Bariatric Bypass

Gastric Bypass is a laparoscopic procedure using small incisions to divide the stomach into a small upper pouch and a much larger remnant pouch. The small pouch is then reattached to the small intestine, allowing food to bypass a portion of the digestive track. It is the most involved procedure and the oldest of the three procedures. This surgery leads to a significant reduction in the functional volume of the stomach, which is accompanied by a change to the physiological and physical response to food.

How It Works – How It Helps You Lose Weight

Gastric bypass surgery limits the amount of food that can be eaten at any one time by reducing the size of the stomach over 90%. A normal stomach can stretch, resulting in a size of over 1000 mL. After surgery, the small pouch may only be 15 mL in size and is usually formed from the part of the stomach that is least likely to stretch.
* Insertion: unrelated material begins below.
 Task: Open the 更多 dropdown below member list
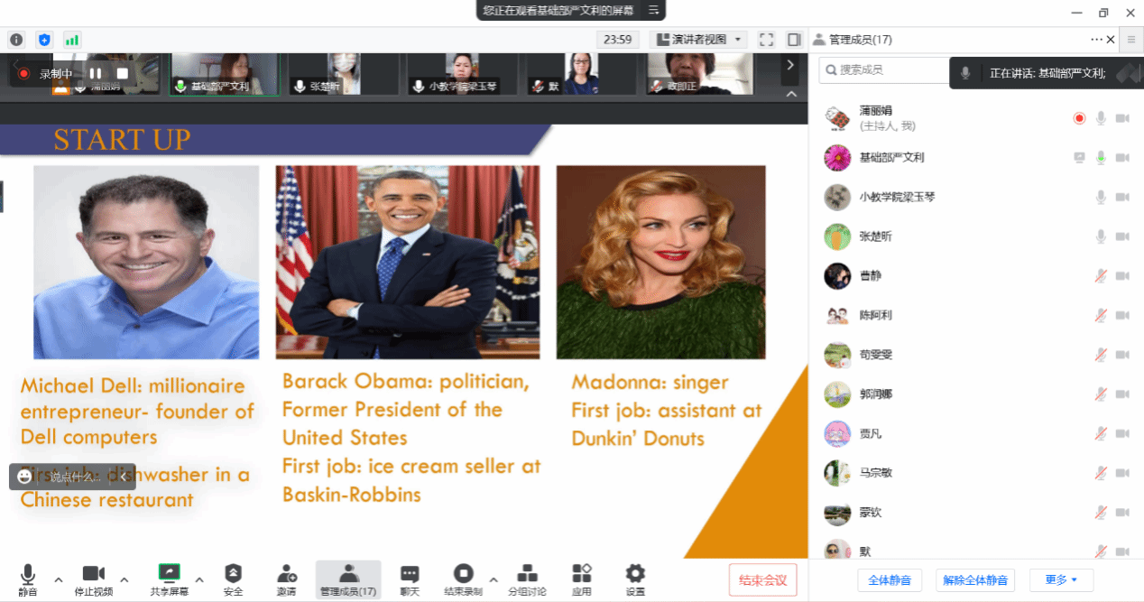coord(1061,579)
When the patient ingests a small amount of food, the stomach’s first response is to stretch the stomach pouch. This stretching stimulates nerves that tell the brain that the stomach is full, resulting in the patient having a sense of fullness. The fullness will feel as if a large meal was eaten with just a small amount of food, and the patient will feel full for a longer period of time. In addition, by bypassing a portion of the intestine the body absorbs fewer calories. As less food is eaten, and fewer calories are absorbed, the body will stop storing excess calories and start using its fat supply for energy.